Puncture and chemical resistant utility gloves should be used when cleaning up at chairside, removing needles from a syringe, and manipulating contaminated instruments in the sterilization area. Latex gloves offer no real protection from cuts, punctures, or chemical exposure, they are not appropriate for clean-up or instrument reprocessing. Since utility gloves are never used for patient care, they can be washed, disinfected, and re-used until they become torn. These gloves should be worn when chemicals are changed or equipment is cleaned to protect the hygienist from chemical exposure. When in doubt, see the chemical’s Material Safety Data Sheet (MSDS) for proper PPE.

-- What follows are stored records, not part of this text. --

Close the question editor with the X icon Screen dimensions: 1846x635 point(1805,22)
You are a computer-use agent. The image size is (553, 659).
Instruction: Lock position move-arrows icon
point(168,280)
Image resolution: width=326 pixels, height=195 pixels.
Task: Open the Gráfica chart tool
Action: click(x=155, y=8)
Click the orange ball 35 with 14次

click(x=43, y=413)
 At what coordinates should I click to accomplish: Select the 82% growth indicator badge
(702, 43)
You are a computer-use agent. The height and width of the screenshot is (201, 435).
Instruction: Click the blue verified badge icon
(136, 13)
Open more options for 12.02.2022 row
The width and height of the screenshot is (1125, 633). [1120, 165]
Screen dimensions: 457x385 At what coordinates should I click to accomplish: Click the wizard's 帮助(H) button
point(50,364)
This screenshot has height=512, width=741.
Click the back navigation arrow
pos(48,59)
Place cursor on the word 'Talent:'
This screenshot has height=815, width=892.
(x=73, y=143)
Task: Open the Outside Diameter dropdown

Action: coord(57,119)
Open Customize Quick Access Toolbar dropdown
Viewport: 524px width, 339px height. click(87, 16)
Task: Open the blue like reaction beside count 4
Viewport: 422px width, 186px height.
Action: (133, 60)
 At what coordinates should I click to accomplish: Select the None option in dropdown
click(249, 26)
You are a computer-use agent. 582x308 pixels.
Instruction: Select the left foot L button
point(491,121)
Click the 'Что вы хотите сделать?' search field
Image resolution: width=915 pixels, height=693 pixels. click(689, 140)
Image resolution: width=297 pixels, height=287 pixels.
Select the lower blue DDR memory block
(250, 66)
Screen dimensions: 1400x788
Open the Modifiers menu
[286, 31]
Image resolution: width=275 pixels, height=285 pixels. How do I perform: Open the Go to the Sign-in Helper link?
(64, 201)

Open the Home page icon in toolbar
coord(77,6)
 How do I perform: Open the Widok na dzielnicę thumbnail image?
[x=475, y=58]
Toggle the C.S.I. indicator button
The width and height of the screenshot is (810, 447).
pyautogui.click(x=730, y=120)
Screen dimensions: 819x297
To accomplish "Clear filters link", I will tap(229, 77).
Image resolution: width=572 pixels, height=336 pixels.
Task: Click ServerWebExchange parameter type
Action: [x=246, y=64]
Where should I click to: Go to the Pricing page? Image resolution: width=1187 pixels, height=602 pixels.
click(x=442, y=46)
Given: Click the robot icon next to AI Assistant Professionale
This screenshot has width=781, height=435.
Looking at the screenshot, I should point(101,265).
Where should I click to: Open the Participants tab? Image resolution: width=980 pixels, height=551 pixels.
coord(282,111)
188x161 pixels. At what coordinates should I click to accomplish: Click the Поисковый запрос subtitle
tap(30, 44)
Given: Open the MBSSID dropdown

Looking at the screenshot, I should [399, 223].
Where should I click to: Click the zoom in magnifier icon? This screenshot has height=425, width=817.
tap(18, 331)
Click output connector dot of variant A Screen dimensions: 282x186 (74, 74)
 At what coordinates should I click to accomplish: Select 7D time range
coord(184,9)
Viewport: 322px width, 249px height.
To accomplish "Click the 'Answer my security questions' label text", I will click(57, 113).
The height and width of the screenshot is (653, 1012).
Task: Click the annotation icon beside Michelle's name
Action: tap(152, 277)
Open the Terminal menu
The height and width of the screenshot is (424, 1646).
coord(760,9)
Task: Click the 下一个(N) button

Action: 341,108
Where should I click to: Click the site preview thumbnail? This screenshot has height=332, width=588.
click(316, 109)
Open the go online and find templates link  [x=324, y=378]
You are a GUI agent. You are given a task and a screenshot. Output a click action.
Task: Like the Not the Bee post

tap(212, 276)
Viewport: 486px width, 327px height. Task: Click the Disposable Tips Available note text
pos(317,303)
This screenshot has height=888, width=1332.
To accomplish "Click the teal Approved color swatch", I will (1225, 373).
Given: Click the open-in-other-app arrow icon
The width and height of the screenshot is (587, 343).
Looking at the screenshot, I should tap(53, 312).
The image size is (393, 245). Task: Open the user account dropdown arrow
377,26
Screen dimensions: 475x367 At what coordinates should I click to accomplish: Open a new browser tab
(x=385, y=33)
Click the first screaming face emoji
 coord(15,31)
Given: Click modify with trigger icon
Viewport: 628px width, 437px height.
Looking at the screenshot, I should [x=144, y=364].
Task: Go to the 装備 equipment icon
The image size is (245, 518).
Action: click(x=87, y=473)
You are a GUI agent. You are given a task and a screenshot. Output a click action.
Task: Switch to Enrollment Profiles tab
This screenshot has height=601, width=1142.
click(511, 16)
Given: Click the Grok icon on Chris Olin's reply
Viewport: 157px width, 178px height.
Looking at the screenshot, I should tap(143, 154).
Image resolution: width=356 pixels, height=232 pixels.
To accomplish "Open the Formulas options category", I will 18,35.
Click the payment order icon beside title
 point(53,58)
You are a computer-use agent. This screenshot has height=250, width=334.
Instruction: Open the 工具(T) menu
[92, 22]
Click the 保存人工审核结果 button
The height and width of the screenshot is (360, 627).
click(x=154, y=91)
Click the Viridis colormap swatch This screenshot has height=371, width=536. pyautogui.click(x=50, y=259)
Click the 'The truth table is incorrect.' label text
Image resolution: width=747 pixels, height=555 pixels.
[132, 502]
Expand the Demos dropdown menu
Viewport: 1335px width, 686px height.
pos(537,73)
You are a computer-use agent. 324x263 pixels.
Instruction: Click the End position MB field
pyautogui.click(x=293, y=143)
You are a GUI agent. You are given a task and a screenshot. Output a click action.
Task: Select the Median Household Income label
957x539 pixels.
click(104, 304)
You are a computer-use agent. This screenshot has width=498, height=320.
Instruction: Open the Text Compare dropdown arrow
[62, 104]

Over gloves are a great choice to reduce cross contamination in any dental setting. Food handler gloves or even a baggie can be placed over patient care gloves to retrieve forgotten supplies or write down probe readings. These thin plastic gloves should not be used for patient care, chairside clean-up, or disinfection procedures as they offer no protection from hazard in the dental operatory - just an easy way to cover contaminated gloves for an isolated need.
Donning the different components of protective equipment may seem straightforward. However, there are some basic steps and precautions to follow (see Figure 4): (An informative protective equipment poster and training program, “PPE Use in Healthcare Settings: How to Safely Don, Use, and Remove PPE,” can be downloaded from http://www.cdc.gov/ncidod/hip/ppe )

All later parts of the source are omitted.